A simple pattern I have implemented myself, seen in many places and often results in problems is the following.
We need a buffer to hold some data before we process it, so we allocate an array large enough to hold the data. To avoid continual garbage we keep this array and reuse it. If the data we need to buffer is too large, we throw away the current buffer and make a new larger one. We might even go fancy and ensure that the new buffer is greater in size than the current one by a minimum percentage margin, to ensure we don’t suffer from mass garbage from a 1,2,3,4,5,6 attack.
Where the problem comes in is the spike. A single extraordinarily large piece of data is sent. In response we successfully allocate a huge buffer, maybe taking up almost half of the entire available memory space. Because of our design we never let this go. Now if we are multi-threaded and have multiple processing queues each with their own buffer, a well crafted scenario will take up almost all available memory just with these buffers, until rather than failing due to an OOM exception somewhere we can catch it, the runtime itself throws OOM and kills the process.
Solution? Well we could simply outlaw all large data sets, but if you have multiple processing queues the threshold you have to place can be very low, to the point where normal processing is no longer feasible. Another idea is a bit of a compromise, have a high maximum, and a lower ‘spike threshold’. Any data set over the spike threshold is considered an anomaly and the buffer is not kept for reuse.

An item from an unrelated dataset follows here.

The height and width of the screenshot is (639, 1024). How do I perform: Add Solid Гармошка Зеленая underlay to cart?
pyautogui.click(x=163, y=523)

A bit more complicated is the reverse extension of the minimum margin of growth. If more than ‘k’ buffer uses in a row are less than the current size reduced by a percentage ‘p’, throw the current buffer away and use a smaller buffer. Question in my mind here is whether k is a constant, or a number which decreases as the buffer gets larger. I think probably the later results in best behaviour, but some theoretical analysis for random and worst case scenarios would be in order.
And the reason I brought this topic up at all? System.Data.SqlClient. Large string values to or from the database are internally handled using a buffer of doom. There is one buffer per database connection. You have to be careful with large data or you end up allocating almost all available memory to database connection buffers…